### TEXTO EM ESTUDO

▼

Do lado ecológico se insiste na "perda de biodiversidade" devido ao fluxo gênico natural que pode levar, em taxas muito reduzidas, o transgene para plantas vizinhas e relacionadas. Exagero absurdo, essa migração aconteceu sempre com genes das plantas melhoradas por mutagênese cega e ninguém se encomoda, já que não pode detectá-las. Cada transgênico, sendo conhecido, permite usar sondas moleculares para saber se foram transferidos e em que proporção. Deveria ser fator de tranquilidade, exceto para a irracionalidade reinante e estimulada pelos que defendem um "nazismo genético" segundo o qual o transgene é "do mal" já que originário de outra espécie. Precauções são tomadas sempre para reduzir a níveis irrelevantes a migração dos genes que, quando ocorre, pode ser mapeada e quantificada para deleite acadêmico, pois seu efeito real é praticamente nulo no ambiente. A natureza nos brinda com um número crescente de exemplos naturais de transferência horizontal de genes entre seres bastante afastados quanto à sua origem evolutiva.

▲

### DADOS FORNECIDOS
▼

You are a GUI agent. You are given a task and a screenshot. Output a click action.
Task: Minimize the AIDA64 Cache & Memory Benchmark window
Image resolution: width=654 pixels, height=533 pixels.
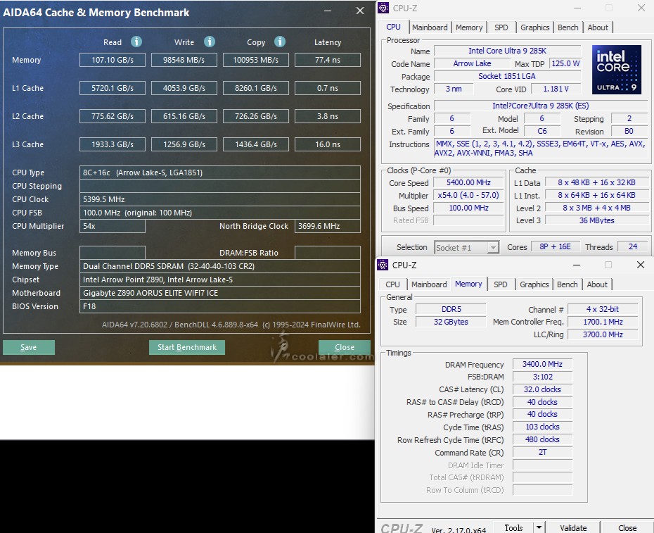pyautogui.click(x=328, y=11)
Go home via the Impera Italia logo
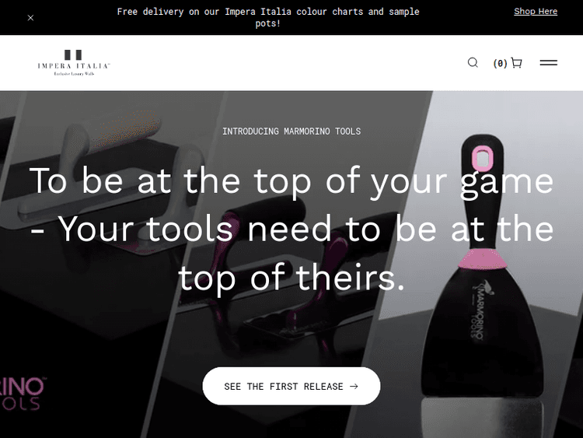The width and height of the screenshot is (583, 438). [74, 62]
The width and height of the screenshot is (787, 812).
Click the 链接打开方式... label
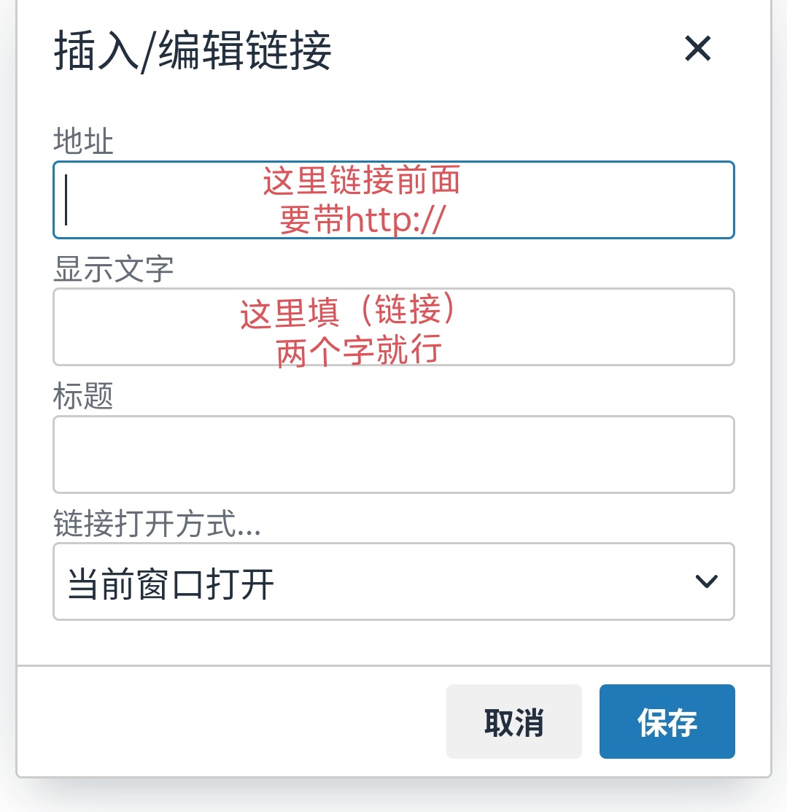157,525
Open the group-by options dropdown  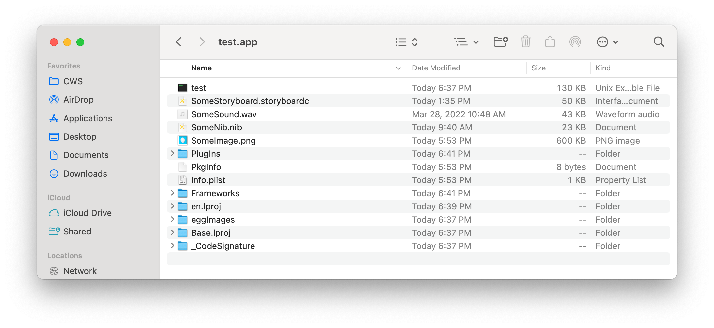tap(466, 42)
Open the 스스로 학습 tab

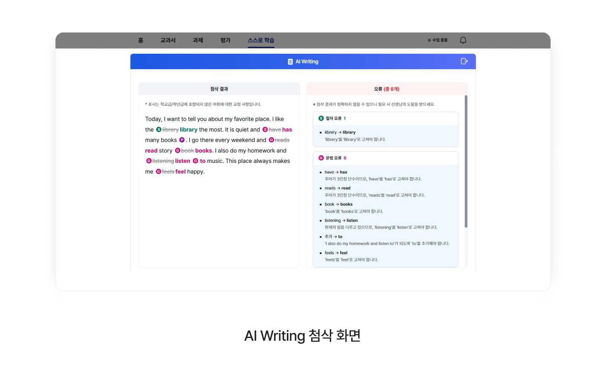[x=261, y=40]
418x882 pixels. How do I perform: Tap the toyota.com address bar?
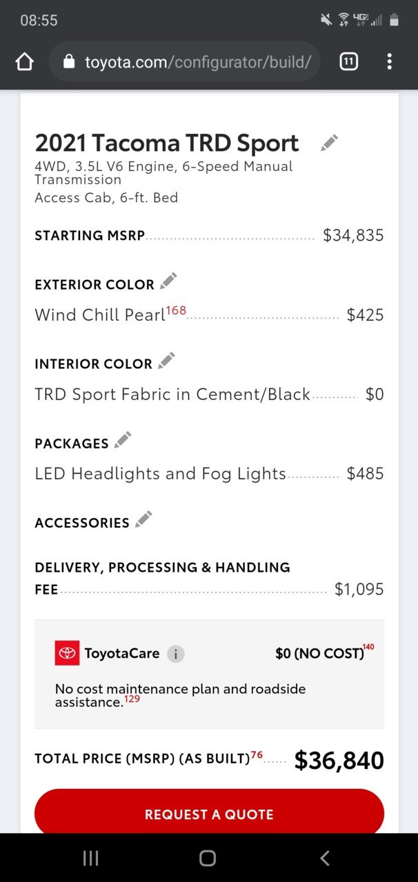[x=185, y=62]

▲

### COMPLETE O SEGUINTE
**a.** No texto em estudo, para que servem as sondas moleculares usadas com cada transgênico?
**b.** Liste todas as expressões que aparecem entre aspas no texto em estudo.
Os dados não têm relação com o texto em estudo.

### RESPOSTAS
**a.** Para saber se os transgenes foram transferidos e em que proporção.

**b.** "perda de biodiversidade", "nazismo genético", "do mal"